The Trump administration has revised the US naturalization test, making the exam required for citizenship longer and more difficult.

The changes, announced in November, double the number of questions on the test from 10 to 20 while maintaining that test-takers answer at least half of the questions correctly to pass. The questions, which are pre-published with their accompanying answers, have also expanded from 100 to 128.

The answers to some questions included in the test have also changed. The answer to the question “who does a U.S. Senator represent?” used to be “all the people of the state,” and now it is “citizens of their state.” A new question, “why did the United States enter the Vietnam War?” counts its answer as “to stop the spread of Communism.”
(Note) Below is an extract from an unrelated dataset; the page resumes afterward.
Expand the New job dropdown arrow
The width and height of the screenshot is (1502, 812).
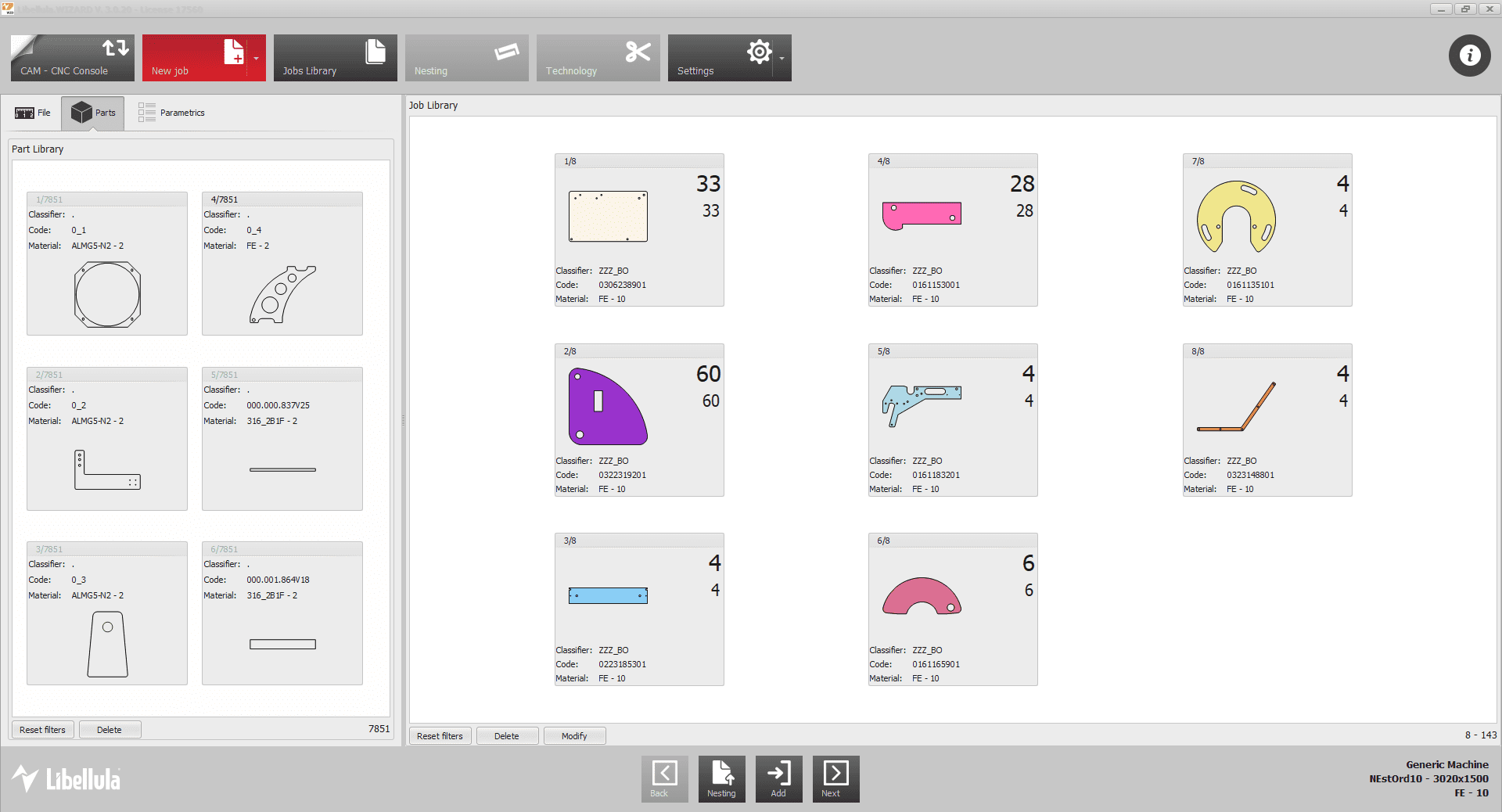(x=257, y=59)
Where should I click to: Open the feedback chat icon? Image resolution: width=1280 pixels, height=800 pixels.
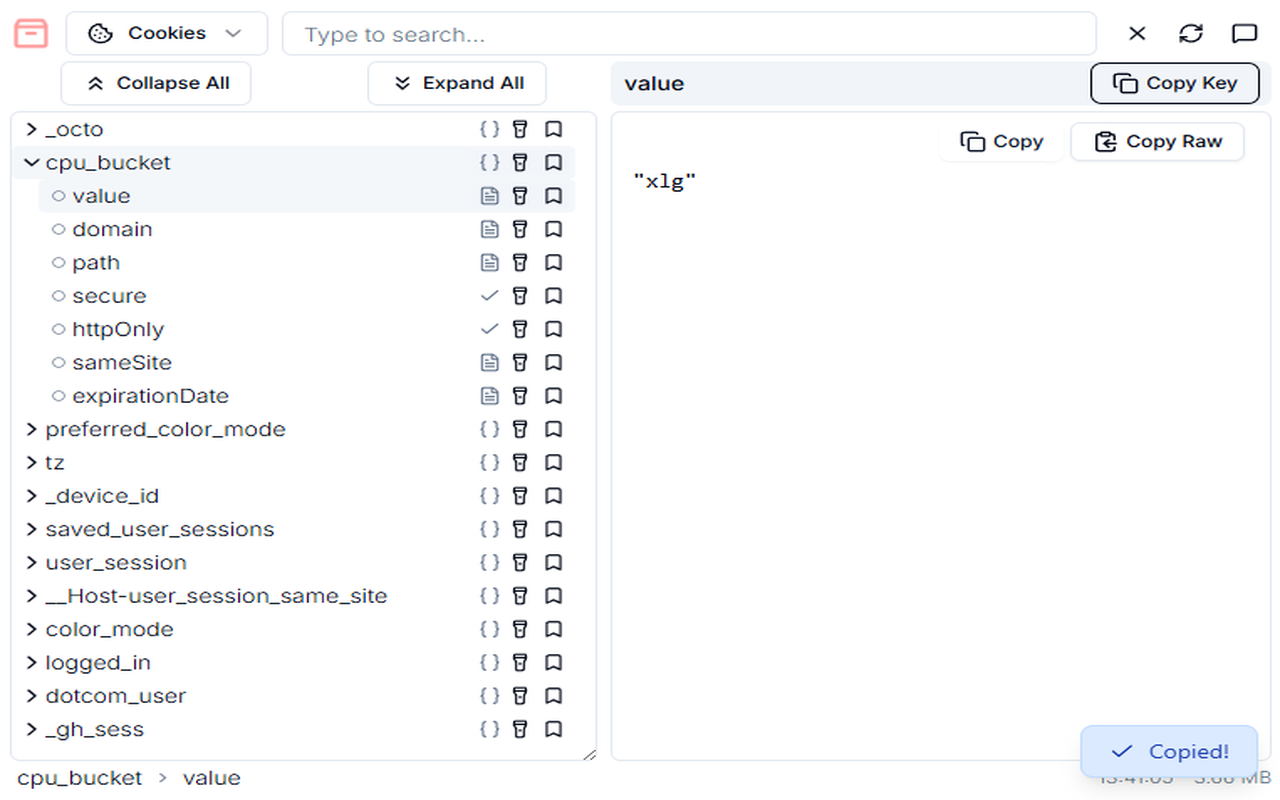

Media outlets have lamented this shift, noting it makes the test “more complex, eliminating simple geography and adding dozens of possible questions, some nuanced and involving complex phrasing, that could trip up applicants who do not consider them carefully.” Of the 18 questions removed from the test’s predecessor, 11 were questions that had simple, and in some cases one-word, answers.

Similarly, pro-immigrant lobby groups have slammed the Trump administration’s decision to revise the test, which was last revised in 2008.

“It’s a last-ditch effort on their way out the door for the administration to keep people from realizing their dreams of becoming citizens,” exclaimed Eric Cohen, executive director of the Immigrant Legal Resource Center in San Francisco.